Alexandra Wallace, a UCLA student, posted a culturally insensitive rant directed towards people of Asian descent on YouTube. Her video has gone viral within the University of California community and beyond.
She concedes to her lack of political correctness, but she goes on to target “these hoards of Asian people” because their “lack of American manners” really pisses her off.
By lack of “American manners”, I am assuming she means using a phone in a library.
Apparently, her staunch advocacy for phone etiquette transcends the necessity to be “politically correct”. She coyly stated that she is “not the most politically correct person”. However, I don’t believe social consciousness and political correctness are synonymous, so I don’t buy her microaggressive preface.
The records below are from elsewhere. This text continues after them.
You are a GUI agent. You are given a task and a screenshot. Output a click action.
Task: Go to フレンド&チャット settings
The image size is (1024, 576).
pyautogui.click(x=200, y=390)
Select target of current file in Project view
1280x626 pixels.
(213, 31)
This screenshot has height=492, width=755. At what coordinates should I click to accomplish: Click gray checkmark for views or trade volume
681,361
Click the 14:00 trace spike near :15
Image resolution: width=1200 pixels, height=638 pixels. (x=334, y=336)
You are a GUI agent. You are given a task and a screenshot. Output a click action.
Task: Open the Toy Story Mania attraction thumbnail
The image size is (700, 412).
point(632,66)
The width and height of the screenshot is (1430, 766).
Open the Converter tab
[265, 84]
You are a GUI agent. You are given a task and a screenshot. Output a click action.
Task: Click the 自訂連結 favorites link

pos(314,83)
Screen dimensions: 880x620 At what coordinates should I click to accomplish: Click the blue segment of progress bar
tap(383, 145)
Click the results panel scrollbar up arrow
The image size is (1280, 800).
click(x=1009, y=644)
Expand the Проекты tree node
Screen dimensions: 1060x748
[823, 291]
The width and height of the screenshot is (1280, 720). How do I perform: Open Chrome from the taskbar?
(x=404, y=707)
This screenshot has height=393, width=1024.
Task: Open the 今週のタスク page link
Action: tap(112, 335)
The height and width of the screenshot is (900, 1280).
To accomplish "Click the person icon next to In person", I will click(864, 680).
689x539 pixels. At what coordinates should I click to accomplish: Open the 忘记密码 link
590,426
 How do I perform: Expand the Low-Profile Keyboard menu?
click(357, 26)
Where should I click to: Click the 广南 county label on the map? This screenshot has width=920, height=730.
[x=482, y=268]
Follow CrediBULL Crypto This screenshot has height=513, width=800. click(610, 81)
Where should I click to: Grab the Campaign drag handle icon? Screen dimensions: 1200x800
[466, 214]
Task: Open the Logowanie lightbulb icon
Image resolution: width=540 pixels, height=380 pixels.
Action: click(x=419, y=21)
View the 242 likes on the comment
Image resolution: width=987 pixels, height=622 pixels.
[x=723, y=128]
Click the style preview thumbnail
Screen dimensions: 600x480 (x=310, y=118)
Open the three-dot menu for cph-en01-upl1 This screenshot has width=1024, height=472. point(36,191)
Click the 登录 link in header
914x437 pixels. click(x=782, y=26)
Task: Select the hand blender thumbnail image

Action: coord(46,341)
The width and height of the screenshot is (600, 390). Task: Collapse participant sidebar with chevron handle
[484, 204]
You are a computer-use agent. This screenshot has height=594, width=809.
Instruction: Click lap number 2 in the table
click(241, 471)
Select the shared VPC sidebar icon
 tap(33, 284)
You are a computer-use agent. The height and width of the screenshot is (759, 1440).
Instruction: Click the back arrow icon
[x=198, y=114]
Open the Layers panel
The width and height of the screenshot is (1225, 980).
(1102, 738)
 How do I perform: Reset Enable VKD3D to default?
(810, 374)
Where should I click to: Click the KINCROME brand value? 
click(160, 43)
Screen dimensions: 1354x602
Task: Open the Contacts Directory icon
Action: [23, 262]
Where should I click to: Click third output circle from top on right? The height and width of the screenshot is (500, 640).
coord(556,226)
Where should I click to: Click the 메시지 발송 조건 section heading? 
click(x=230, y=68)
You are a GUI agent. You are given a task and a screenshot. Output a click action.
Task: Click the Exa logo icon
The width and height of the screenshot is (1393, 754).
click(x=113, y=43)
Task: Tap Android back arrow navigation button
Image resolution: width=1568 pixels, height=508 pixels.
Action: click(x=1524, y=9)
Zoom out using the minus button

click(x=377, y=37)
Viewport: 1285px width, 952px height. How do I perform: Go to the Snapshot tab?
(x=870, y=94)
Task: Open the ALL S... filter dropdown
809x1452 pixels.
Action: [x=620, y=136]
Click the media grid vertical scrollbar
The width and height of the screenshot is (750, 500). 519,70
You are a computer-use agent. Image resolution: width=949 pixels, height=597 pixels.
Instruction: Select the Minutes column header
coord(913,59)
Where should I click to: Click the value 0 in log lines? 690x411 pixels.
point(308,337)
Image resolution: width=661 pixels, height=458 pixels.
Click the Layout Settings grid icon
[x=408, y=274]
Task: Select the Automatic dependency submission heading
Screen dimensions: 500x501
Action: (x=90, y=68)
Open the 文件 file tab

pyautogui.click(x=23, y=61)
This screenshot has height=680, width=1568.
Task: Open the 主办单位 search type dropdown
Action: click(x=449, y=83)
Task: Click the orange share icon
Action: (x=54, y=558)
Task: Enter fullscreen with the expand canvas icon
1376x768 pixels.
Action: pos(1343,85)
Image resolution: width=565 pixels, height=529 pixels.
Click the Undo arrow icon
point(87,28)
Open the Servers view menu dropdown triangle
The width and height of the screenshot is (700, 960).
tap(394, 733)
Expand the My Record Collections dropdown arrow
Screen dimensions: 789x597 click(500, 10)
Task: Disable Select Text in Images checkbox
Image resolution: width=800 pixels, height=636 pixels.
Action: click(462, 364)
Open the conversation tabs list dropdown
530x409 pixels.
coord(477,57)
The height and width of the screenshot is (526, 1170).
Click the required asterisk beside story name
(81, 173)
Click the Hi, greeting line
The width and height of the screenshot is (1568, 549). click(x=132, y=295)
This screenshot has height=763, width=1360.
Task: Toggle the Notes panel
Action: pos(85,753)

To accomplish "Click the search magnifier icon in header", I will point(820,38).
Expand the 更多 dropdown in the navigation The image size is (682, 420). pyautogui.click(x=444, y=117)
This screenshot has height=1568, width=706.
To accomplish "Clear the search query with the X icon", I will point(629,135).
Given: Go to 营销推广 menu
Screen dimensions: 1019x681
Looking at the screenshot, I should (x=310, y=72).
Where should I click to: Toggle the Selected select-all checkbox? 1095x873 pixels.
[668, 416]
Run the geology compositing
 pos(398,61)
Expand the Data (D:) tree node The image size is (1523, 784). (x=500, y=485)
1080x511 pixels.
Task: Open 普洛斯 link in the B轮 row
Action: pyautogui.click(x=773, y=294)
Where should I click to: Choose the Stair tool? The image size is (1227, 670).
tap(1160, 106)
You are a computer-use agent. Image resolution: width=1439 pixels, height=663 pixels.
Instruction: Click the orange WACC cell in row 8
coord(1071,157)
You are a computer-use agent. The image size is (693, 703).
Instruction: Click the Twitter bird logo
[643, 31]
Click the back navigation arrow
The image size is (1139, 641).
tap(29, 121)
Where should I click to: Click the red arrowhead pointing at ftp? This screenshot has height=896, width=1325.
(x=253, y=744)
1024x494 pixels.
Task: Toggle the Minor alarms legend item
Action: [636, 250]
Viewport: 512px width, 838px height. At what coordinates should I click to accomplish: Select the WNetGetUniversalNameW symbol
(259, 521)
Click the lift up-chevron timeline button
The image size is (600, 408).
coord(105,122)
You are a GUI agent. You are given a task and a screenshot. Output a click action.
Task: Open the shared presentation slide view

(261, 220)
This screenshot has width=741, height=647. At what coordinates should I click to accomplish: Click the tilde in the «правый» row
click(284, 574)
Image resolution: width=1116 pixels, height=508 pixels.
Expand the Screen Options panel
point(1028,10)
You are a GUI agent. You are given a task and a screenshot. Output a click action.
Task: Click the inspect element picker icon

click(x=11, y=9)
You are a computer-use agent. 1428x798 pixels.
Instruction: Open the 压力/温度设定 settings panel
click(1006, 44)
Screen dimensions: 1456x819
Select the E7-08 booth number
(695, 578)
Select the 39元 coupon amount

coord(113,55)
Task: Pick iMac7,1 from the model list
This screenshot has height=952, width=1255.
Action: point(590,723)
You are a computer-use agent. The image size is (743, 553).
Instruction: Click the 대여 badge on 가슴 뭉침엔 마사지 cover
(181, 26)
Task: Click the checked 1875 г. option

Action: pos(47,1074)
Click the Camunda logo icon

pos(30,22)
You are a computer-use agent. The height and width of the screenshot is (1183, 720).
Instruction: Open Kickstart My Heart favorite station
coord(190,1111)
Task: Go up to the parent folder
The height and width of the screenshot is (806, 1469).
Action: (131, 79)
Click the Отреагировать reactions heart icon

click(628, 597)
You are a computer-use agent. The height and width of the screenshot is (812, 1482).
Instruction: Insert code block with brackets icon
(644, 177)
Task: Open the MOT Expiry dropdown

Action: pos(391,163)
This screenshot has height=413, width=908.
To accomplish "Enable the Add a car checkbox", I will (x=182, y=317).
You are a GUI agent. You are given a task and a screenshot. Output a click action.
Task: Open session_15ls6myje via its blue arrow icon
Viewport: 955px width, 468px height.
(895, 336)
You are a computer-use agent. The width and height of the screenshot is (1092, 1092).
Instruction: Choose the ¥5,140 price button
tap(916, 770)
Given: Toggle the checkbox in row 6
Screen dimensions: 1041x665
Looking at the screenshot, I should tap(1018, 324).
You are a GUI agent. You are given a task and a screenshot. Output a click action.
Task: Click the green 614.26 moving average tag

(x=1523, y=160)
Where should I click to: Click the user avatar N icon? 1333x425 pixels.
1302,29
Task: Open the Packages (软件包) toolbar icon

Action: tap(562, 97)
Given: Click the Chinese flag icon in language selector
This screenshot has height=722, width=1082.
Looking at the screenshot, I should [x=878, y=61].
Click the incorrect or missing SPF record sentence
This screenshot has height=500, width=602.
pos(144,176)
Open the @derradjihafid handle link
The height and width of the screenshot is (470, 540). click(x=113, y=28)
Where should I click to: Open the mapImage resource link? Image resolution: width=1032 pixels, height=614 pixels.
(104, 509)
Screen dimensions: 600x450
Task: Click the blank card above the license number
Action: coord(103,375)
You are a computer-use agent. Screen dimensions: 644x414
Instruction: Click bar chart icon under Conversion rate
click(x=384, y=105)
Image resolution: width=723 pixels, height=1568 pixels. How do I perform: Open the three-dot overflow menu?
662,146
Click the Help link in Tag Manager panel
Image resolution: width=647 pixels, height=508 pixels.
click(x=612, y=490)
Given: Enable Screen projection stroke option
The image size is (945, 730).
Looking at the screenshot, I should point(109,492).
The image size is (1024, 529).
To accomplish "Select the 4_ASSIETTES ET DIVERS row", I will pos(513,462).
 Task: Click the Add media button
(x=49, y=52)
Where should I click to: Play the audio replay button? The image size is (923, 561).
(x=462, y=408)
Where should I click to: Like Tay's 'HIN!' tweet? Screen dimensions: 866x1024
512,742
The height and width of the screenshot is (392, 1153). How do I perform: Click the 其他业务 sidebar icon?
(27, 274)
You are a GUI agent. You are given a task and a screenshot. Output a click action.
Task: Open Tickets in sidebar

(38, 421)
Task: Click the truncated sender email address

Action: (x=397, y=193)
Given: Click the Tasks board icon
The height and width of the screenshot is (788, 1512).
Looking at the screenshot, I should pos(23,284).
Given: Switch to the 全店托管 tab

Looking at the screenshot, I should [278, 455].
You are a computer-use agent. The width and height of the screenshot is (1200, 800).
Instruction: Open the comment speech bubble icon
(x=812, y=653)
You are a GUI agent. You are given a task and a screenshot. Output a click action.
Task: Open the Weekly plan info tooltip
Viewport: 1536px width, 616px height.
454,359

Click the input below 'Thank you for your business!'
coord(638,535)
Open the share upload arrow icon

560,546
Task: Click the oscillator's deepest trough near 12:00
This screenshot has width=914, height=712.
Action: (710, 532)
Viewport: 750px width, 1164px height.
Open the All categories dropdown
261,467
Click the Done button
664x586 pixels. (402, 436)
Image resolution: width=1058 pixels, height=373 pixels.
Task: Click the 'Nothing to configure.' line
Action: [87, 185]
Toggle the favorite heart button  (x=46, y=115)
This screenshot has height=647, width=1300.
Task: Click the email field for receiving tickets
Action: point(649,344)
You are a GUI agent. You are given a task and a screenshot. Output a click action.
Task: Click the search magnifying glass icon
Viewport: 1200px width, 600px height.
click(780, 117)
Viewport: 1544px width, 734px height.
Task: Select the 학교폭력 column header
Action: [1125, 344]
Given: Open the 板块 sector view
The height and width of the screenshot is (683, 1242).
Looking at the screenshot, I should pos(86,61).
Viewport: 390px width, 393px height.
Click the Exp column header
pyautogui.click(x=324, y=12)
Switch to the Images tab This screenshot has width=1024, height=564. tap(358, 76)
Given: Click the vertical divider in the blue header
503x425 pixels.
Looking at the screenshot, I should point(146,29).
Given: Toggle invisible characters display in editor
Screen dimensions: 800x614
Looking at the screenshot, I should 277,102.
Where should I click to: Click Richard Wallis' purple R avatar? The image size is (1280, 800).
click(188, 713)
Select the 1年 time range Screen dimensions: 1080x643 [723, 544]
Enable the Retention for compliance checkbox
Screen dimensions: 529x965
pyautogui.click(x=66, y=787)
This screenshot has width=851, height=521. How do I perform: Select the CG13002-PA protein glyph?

And I still don’t understand how this phone incident spiraled into a rant directed at an entire ethnic community.
There are hundreds of opinions already circulating throughout the internet regarding her offensive remarks. And there are just as many responses piling UCLA Chancellor Block’s inbox.
Clearly, I’m confused by a lot of statements made in this video. But I’m as confused by many of the responses. The original YouTube posting was deleted, but sexually explicit comments regarding her gender and appearance were made.
From phone etiquette to offensive racial comments to degrading gender-related responses, I don’t understand how each step of this reactionary cycle relates to each other.
Incidents like these have added fuel to support institutionalizing Ethnic Studies programs in our UC system. Although, I don’t think institutionalizing Ethnic Studies is necessarily going to mitigate this clear, horrific mess of insensitivity.
Ethnic Studies courses mandated by General Education requirements along with mathematics, science, etc. objectifies cultural competence itself. Social consciousness isn’t an academic discipline or specialization, it’s the lens which we need to see the world. When Ethnic Studies is viewed as a product of liberal arts curriculum, there’s obviously a problem with our educational paradigm.
In the higher education arena, social consciousness and ethnic appreciation should be the foundation and lens in which we view the rest of academia, not just a subject or discipline in and of itself.
In addition, racial issues don’t transcend gender lines, either. The objectifying remarks directed towards Alexandra are as appalling as her racial insults.
Alexandra’s lack of cultural sensitivity makes me question exactly what are “American manners”. Several people’s responses have traces of misogyny and make me question people’s conception of “manners” in general.